Food plot screening is one of the most misunderstood and underutilized aspects of food plotting. When some think screening they think Egyptian wheat. Egyptian wheat is the most sold forage for screening, but like anything, it has it’s pros and cons. Egyptian wheat does grow tall and has a lower lodging rate than many products, but if one doesn’t plant or fertilize it correct, it also can be ineffective.
I do see people utilizing sorghums for screening. That may or may not be a good choice. Many of the sorghums developed for the market place are designed for forage quality. They contain the brown mid rib trait. That trait contains low lignin levels in the stalk. The end result is that once it matures it needs to be harvested as it will not stand. I am aware of some companies selling bmr or wmr sorghums as screening. They all look nice when green but are a disaster waiting to happen if your using them as screening.
The past several years I’ve been testing various forages for screenings. I have tested 7 different sorghums, as I will not sell a product without testing it’s effectiveness. There are many overlooked annual forages for screening, they include. Millets, grain sorghums, forage sorghums, corn and sunn hemp. For perennials one can use warm season native grasses, trees, Giant reed phragmites, and some cool season grasses.
No matter what you plant, you need to plant it at the correct population. If one plants at too high of rate, you will increase the chance of lodging. If your recommended seeding rate is 12-15 pounds per acre, keep it in that range and don’t plant 20 pounds. The heavy seeding will degrees the stem diameter and reduce the plant lignin levels. You will risk lodging. You also need to fertilize correctly. Many just use a nitrogen fertilizer. You will help your plant grow tall but you also are not helping it stand. You want to use phosphorous to help it get out of the ground. You also need potassium as your forage “regulator.” It is important for stalk strength and plant disease and drought resistance. The taller the species you plant the higher the amount of fertilizer you need. You do want a soil test. I typically use 18-18-18 fertilizer on my standard screenings.

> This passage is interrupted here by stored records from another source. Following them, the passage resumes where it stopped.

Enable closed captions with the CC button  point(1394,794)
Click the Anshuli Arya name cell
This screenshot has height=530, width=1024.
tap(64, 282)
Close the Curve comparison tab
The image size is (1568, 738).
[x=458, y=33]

So many people fall in love with the height of a screening but how tall are you? How tall are deer? Yes, I do sell fortress, a screening product that has 2 species that can get very tall but you still need to hold it up. You also can get by with a screening product that is 6-8 feet tall. Why do you need 14 foot tall screening? My approach for screening is to use multiple species that grow at different heights. I call it the “building approach.” You don’t build a tall building with all one length of board, right? Why is that? You need strength. So in my fortress product I use wgf grain sorghum that grows 3-5 feet tall as the strength. I then use pearl millet as the 2nd tier. It grows 5-7 feet tall. The final tier is a screening sorghum and the Egyptian wheat. The shorter forages help support and hold up the taller species in times of heavy winds and snow. This also gives is emergency feed for deer and birds once we get into late January and February when there is not much else out there for your wildlife to consume. These screenings will tilt down eventually. Another advantage of screenings is they help build organic matter, smother weeds and in the case of sunn hemp, can fixate some nitrogen for you.
Another area of concern for screenings is planting depth. Many of these warm season annuals need to be planted deeper than people realize. Many sorghums need to be planted in the 1” deep range. You may be able to get by slightly shallower in the case of Egyptian wheat and some millets. Part of the seeding challenge with these forages is planting date. Most need ground temps to be 65 degrees with no more threat of frost. A frost will stunt them or kill them completely.
In closing, ask for a tag before buying any screening product. The days of “just buy it” are gone in the farming world. Let’s bring truth and clarity into the wildlife industry. Let’s be smarter to do better.